Mãe solo, Elaine mora com os dois filhos, de 11 e 4 anos, e conta com a ajuda de um amigo para cozinhar na casa dele. Seus pais já morreram, e o pai das crianças vive em situação de rua. Antes da pandemia, ela se virava como faxineira, babá e até ajudante de obras. Agora, o máximo que consegue são trocados e comida. O auxílio emergencial, ela diz, ainda não caiu.
"Tenho medo de fazer esses posts, de ser enganada, de exploração, mas foi a única saída. Meus filhos estavam sem nada em casa", diz.
Reportagem do blog Mulherias, de Universa, alertou para o fato de o trabalho doméstico ser uma mão de obra não qualificada e que paga muito mal. Quem tem a sorte de ter a carteira assinada recebe em média R$ 1.269.
Em tempos de coronavírus, diz o texto, novos desafios foram colocados à mesa para as 6,356 milhões de trabalhadoras domésticas —tratadas aqui no feminino porque são 97% desse total, a partir de dados da última Pesquisa Nacional por Amostra de Domicílios Contínua (Pnad), de novembro de 2019. Entre essas, mais de 72% não têm contrato, direitos trabalhistas nem remuneração garantida. É nesse cenário de informalidade recorde e muita incerteza que as trabalhadoras domésticas enfrentam a covid-19.
O presidente do Instituto Doméstica Legal, que oferece serviços de departamento pessoal e consultoria jurídica a empregadores e trabalhadores domésticos, Mario Avelino, diz a Universa que consegue compreender o desespero das mulheres que trocam o trabalho por comida, mas faz um alerta a quem se vale da condição em que elas se encontram para tirar proveito da situação.
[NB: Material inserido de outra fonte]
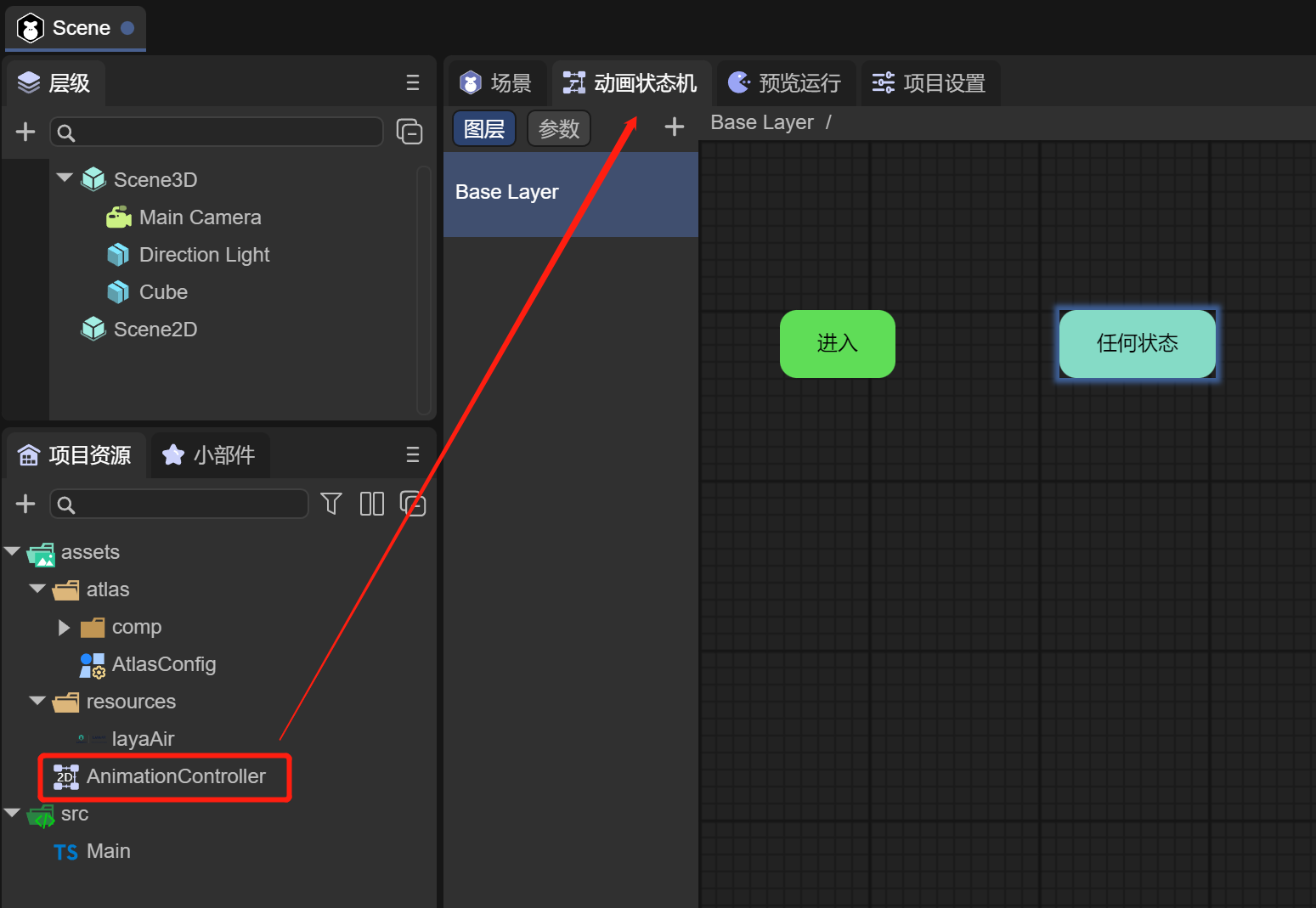
Task: Select the green 进入 state node
Action: (x=837, y=344)
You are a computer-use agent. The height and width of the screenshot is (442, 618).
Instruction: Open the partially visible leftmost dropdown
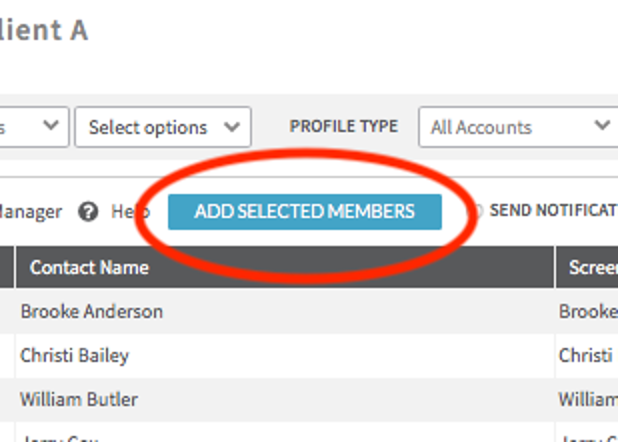pos(34,127)
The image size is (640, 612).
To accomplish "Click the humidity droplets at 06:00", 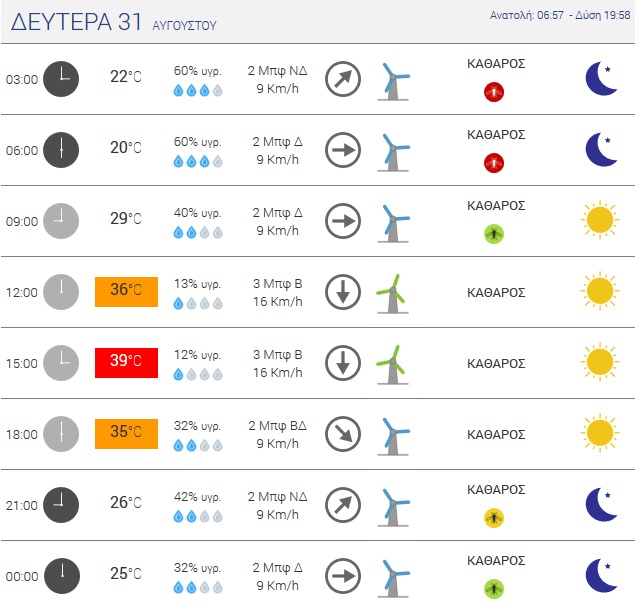I will 198,162.
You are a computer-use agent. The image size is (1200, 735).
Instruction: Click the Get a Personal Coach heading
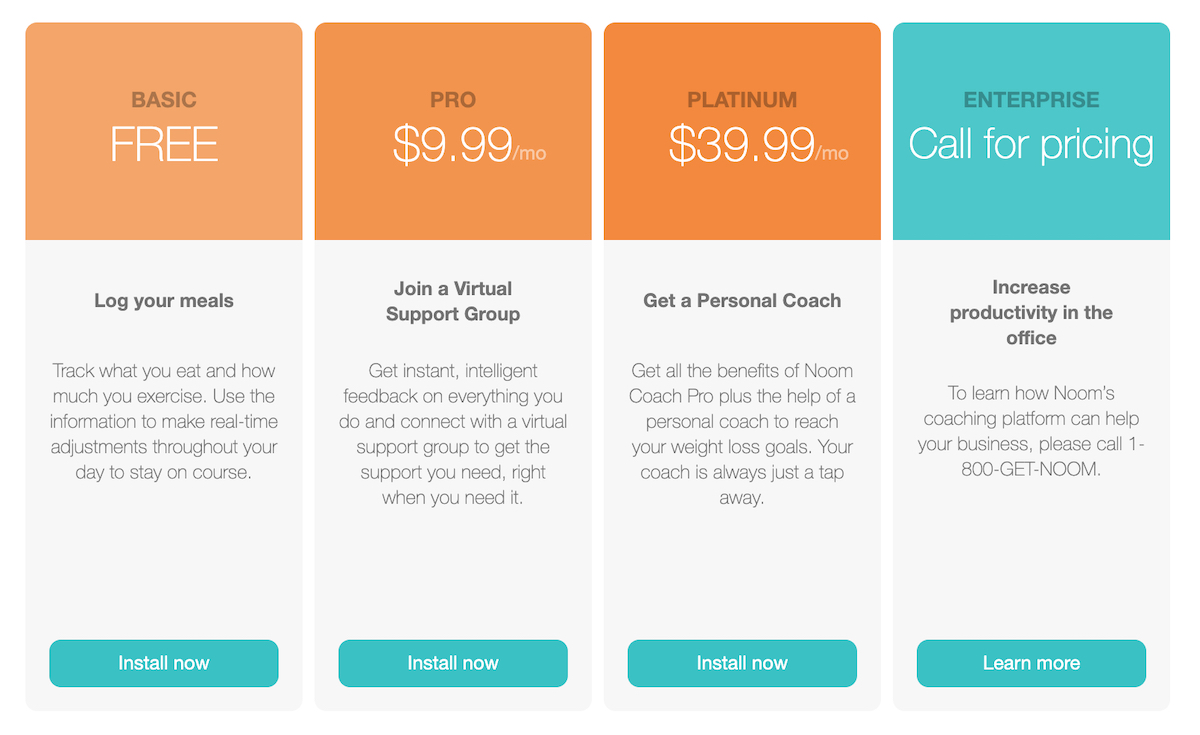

"Não é ético um contratante pagar com comida, material de higiene ou roupas o serviço profissional de alguém. O valor em dinheiro do preço de uma diária é um acordo entre contratante e contratado. Que o trabalho seja feito e o preço combinado. Se esse trabalho for prestado de maneira contínua e não houver registro, configura uma relação de emprego e é ilegal. Manter alguém trabalhando diariamente ou três vezes por semana sem os direitos trabalhistas, pagando com um prato de comida ou uma cesta básica pode ser considerado trabalho escravo."